No such thing as a minor injury

Tuesday, August 18, 2009

The frustration of an injury is that no matter how “minor” it can cause problems and not allow a person to do their job. For pro athletes under the scrutiny of the press, fans find it especially hard to understand why a small injury keeps them off the playing field…that is until they, themselves, are hurt.

Marc Bulger, of the St. Louis Rams, broke the little finger on his dominant hand while mishandling the football during a training camp drill. From all reports, the break is not serious and will heal within 2-3 weeks and is being treated by buddy taping his ring and little finger together. This allows the ring finger to act as a splint to help immobilizer the injured area. Unfortunately, it isn’t enough to trick the body to think it isn’t injured. The body reacts by causing nearby muscles to go into spasm to protect the injured part.

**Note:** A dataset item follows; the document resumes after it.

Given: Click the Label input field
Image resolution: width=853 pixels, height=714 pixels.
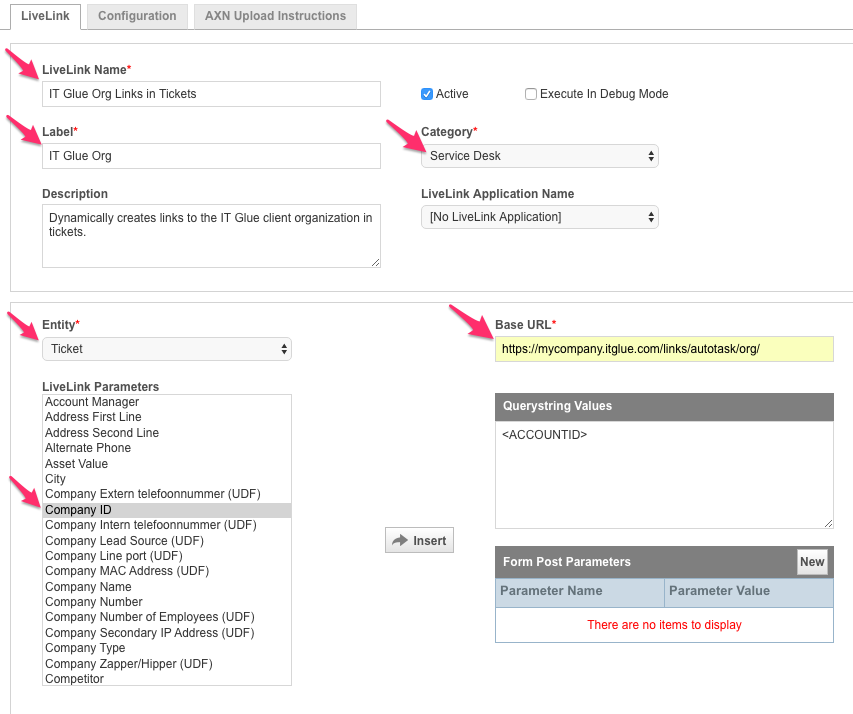Looking at the screenshot, I should click(x=211, y=156).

For Mr. Bulger it means the loss of grip strength and the inability to throw a football; not the best thing to happen to a quarterback. The grasping power of the hand comes from the hypothenar eminence, the group of muscles located in the palm underneath the ring and little finger. Without these muscles working at peak efficiency, grasp is weakened. Yet people wonder why a pro quarterback can’t overcome the injury. While an elite athlete may have the mental and emotional fortitude to rise above the pain of a broken bone, physiology dictates failure. Fans should try opening a jar, using only the thumb, index and middle finger. Just try…we can wait.

The Bengals’ Carson Palmer is out with a high ankle sprain, where the ligament that holds the attaches to the tibia and fibula, the two shin bones. It is a painful injury that makes it difficult to put any weight on the leg, let alone run or change direction quickly. This injury just like a broken bone activates the inflammatory system of the body causing pain and swelling. The muscles of the lower leg work hard at refusing movement, even when the brain tries to override the physiologic response to injury. Try to run and all you get is a limp. Once again, fans understand the pain and disability of the injury but somehow, perceive that it is different for the players on the field.

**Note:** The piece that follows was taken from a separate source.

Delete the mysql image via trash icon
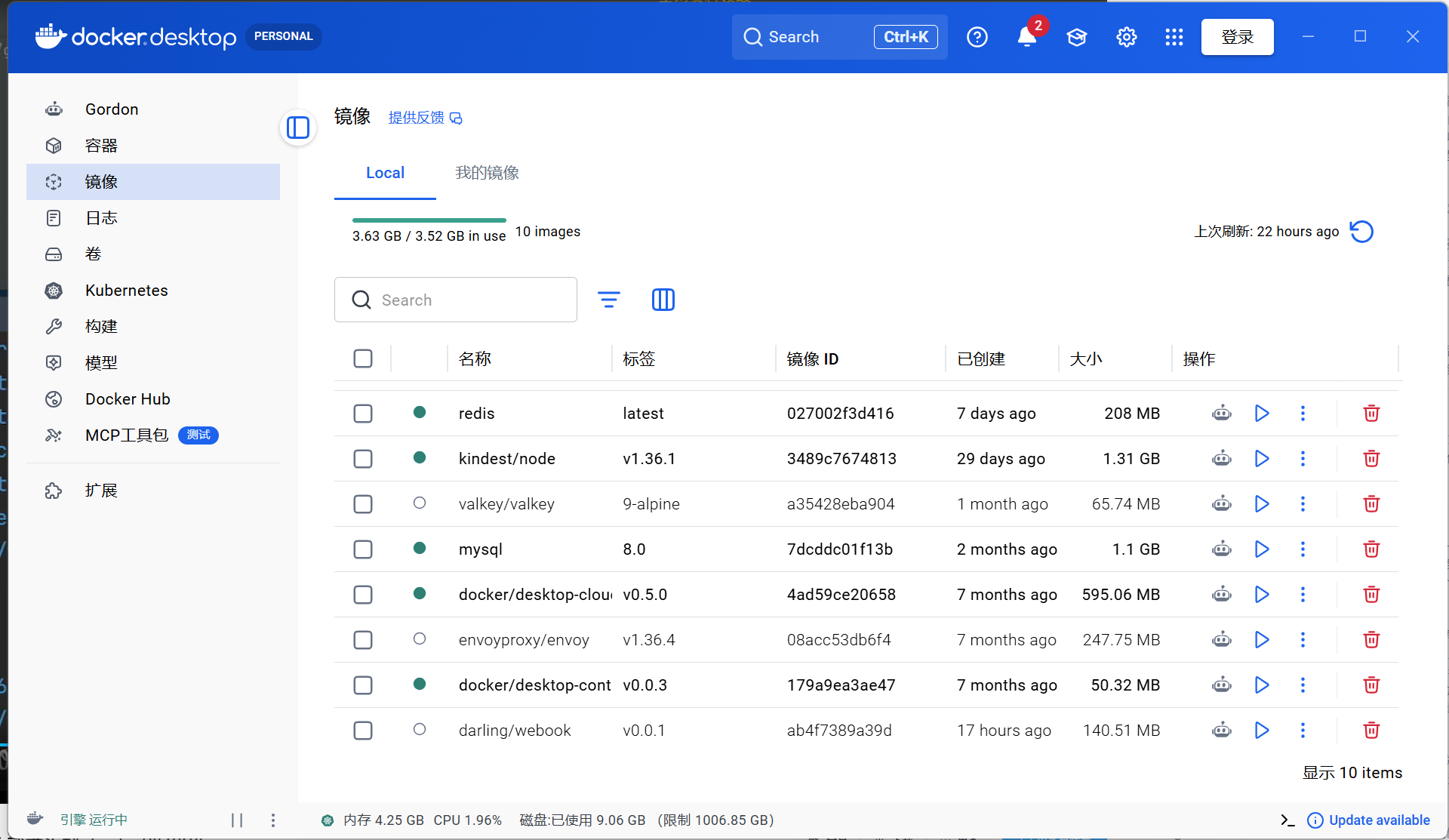 1371,549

In truth, elite athletes are somewhat superhuman when it comes to overcoming the disability of injury. However, it is sport and activity dependent as to what injuries can be compensated for by an elite body. Rib injuries are always tough because breathing is something that needs to happen. Whether bruised or broken, an injured rib makes it difficult for the chest to expand to draw in air. The sharp pain that happens 12-14 times a minute with every breath is compounded by the spasm that occurs in the muscles between the ribs every time they stretch with breathing. Think of a charley horse that happens every 3-4 seconds and imagine trying to move on the playing field. Most people have difficulty getting out of a chair. Minor sprains and strains are routine in the NFL but can eliminate a world class sprinter from a race.

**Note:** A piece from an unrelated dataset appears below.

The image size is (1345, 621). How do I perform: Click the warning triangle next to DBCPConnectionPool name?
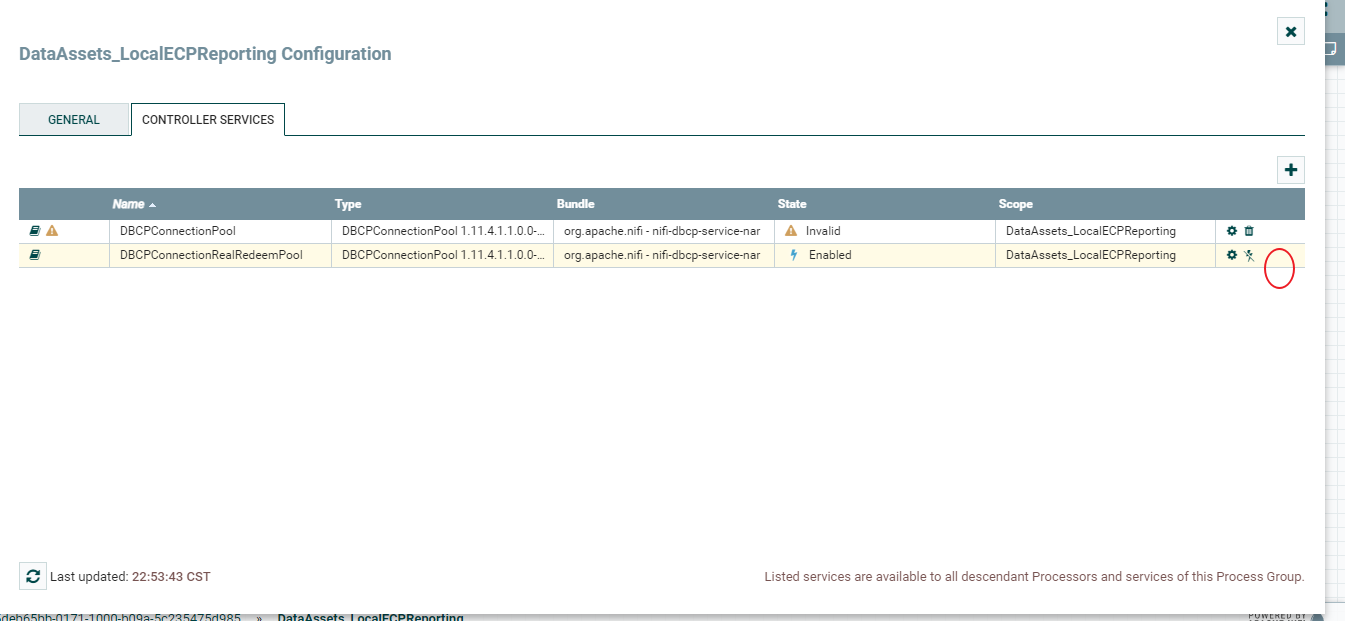click(51, 230)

Players on the gridiron or diamond, on the ice or on the track, have made it to the pinnacle of their sport because of talent and also because of good fortune. The sports hero is one who has maximized talent by hard work and by being lucky enough to not have sustained a career ending or limiting injury. The average NFL player will have a career lasting a little more than 50 games. It should remind the fans that even “minor” injuries may have “major” implications.